━━━━━ ENTRIES PROVIDED ━━━━━
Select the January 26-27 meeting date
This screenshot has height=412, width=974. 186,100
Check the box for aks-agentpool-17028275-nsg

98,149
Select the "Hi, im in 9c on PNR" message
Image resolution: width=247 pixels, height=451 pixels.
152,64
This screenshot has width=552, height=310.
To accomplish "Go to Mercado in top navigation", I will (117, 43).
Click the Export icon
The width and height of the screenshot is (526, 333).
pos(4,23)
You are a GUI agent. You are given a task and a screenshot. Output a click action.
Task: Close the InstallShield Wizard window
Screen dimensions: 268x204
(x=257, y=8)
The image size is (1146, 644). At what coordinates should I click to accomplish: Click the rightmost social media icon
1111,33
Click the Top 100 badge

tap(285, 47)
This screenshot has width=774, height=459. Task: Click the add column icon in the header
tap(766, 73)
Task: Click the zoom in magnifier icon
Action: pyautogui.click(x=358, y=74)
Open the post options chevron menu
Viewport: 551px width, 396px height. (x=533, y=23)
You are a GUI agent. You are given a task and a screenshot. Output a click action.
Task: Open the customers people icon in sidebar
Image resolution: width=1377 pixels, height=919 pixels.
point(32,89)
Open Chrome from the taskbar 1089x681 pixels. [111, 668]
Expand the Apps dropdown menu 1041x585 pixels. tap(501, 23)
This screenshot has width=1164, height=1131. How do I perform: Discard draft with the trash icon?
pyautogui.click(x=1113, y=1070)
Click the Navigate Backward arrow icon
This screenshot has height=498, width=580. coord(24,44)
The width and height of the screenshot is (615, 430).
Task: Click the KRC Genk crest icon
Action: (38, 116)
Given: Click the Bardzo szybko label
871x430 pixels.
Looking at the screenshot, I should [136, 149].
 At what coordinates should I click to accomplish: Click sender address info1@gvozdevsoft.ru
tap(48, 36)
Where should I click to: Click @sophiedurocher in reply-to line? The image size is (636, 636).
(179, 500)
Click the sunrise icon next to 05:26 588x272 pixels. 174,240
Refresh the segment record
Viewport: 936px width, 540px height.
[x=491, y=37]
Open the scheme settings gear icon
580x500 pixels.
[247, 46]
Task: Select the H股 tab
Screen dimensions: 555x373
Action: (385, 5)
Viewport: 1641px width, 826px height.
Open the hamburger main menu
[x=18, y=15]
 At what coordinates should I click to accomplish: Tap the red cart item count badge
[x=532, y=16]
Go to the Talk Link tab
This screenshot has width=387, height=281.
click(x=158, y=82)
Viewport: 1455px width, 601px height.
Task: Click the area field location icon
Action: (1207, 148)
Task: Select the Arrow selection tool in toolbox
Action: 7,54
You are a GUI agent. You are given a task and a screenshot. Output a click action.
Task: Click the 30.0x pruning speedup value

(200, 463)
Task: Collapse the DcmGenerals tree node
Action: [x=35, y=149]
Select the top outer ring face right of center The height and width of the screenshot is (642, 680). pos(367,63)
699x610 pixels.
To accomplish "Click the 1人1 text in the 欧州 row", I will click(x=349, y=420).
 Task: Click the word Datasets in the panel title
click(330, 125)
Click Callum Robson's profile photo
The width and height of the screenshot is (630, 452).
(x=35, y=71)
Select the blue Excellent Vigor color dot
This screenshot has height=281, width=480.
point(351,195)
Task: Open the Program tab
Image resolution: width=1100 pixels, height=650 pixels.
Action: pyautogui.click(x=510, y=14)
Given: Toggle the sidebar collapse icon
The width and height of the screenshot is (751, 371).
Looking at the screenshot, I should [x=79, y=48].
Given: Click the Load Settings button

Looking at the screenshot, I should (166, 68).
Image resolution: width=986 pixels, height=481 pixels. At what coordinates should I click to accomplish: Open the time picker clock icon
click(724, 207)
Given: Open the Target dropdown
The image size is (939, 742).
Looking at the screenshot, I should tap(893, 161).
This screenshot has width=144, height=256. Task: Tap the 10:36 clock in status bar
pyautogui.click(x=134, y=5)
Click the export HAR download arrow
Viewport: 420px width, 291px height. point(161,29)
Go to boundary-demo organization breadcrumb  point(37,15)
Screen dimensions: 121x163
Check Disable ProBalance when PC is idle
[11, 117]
━━━━━
**YOUR OBJECTIVE:**
Above are the entries. Copy exactly the part that opens with the line containing "Screen dimensions: 555x373" and closes with the line containing "Go to the Talk Link tab", and no more.

**RESULT OF THIS EXERCISE:**
Screen dimensions: 555x373
Action: (385, 5)
Viewport: 1641px width, 826px height.
Open the hamburger main menu
[x=18, y=15]
 At what coordinates should I click to accomplish: Tap the red cart item count badge
[x=532, y=16]
Go to the Talk Link tab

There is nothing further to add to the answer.